National Republican Trust Political Action Committee
- Founder: Scott Wheeler
- Type: Political action committee
- Website: nationalrepublicantrust.org

= National Republican Trust Political Action Committee =

The National Republican Trust Political Action Committee is a conservative political action committee run by Scott Wheeler. The committee describes themselves as "conservative Republicans dedicated to helping restore the GOP to its historic conservative roots by mobilizing like-minded Republicans nationwide."

==Fundraising==
During the 2009 run-up to the United States Senate special election in Massachusetts, 2010, the trust contributed $95,000 to the election of Scott Brown.

==Ad campaigns==
On November 1, 2008, just days before the United States presidential election between Barack Obama and John McCain, NBC ran an NRT anti-Obama ad featuring Jeremiah Wright during a broadcast of Saturday Night Live. Dann reported that the ad cost more than $11 million.

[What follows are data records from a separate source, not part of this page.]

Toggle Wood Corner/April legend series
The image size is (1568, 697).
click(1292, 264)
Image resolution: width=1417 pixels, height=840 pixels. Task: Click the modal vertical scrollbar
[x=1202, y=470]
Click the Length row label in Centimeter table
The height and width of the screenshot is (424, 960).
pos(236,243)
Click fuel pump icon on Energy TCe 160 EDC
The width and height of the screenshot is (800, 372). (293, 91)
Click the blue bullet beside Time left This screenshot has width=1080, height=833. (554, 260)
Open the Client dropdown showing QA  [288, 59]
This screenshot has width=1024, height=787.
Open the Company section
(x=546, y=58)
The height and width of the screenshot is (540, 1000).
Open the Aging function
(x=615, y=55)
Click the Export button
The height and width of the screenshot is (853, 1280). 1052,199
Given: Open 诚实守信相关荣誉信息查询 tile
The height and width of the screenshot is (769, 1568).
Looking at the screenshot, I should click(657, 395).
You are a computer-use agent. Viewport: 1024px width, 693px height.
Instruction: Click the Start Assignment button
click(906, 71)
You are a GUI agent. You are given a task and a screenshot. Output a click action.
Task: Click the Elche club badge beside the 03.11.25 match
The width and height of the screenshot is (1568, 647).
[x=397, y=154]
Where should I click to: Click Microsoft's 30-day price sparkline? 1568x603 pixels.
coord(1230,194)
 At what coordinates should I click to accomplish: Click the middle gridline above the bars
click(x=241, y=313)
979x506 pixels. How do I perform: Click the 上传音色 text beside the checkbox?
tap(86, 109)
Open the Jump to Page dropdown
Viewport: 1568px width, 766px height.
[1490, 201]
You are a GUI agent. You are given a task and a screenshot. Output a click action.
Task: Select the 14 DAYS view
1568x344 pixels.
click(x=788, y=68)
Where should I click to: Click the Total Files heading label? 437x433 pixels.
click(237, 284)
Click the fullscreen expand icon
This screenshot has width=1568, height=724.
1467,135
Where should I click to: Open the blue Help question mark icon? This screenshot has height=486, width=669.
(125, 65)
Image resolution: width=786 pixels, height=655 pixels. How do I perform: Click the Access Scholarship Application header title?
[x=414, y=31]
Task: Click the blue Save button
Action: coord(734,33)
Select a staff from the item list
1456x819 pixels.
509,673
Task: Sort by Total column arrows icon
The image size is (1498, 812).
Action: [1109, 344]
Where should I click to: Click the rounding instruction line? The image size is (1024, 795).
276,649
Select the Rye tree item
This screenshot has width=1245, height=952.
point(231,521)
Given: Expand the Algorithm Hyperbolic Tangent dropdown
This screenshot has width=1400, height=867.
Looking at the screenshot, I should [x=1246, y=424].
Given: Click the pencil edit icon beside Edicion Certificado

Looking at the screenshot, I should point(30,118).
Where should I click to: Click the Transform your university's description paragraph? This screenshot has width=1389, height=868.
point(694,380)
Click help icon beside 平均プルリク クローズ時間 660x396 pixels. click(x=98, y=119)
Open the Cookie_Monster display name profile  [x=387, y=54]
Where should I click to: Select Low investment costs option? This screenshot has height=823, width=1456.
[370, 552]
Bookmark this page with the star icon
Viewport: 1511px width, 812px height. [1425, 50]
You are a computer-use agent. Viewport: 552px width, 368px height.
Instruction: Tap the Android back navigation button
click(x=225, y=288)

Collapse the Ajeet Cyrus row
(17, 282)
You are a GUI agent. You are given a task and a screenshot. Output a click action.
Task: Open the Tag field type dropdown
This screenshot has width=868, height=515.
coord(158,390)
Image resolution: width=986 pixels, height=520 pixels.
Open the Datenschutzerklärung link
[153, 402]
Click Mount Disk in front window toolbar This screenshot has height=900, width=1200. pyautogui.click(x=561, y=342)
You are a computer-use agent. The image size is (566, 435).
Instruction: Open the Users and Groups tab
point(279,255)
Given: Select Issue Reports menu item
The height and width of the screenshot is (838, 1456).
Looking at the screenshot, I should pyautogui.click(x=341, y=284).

In 2010, NRT produced "Kill Ground Zero Mosque", a 60-second ad "urging Americans to oppose the building of a mosque two blocks from New York's Ground Zero". According to the ad, "On Sept. 11, they declared war against us, and to celebrate that murder of 3,000 Americans, they want to build a monstrous 13-story mosque at Ground Zero." NBC and CBS rejected the ad due to its "vague language".

In November 2010, it was reported that five Fox affiliates and one ABC affiliate owned by Sinclair Broadcast Group had broadcast an infomercial critical of then-President Barack Obama, Breaking Point: 25 Minutes that will Change America, which was sponsored by NRT. The infomercial painted Obama as an extremist, and claimed that, during the 2008 presidential campaign, he received some campaign money from the Hamas terrorist group, and that Obama said in a speech, "You want freedom? You’re gonna have to kill some crackers! You gonna have to kill some of those babies." The special also discusses Obama advisers Van Jones and John Holdren, as well as Obama staff Anita Dunn, Kevin Jennings, Carol Browner and Cass Sunstein – all in an unflattering light; in one case, the special claimed that Holdren said that trees should be permitted to sue humans in court. The infomercial aired at various times during the weekend of October 30, 2010 on Sinclair-owned stations in Madison, Cape Girardeau, Lexington, Pittsburgh, Des Moines, and Winston-Salem – all in swing states vital to the 2010 elections.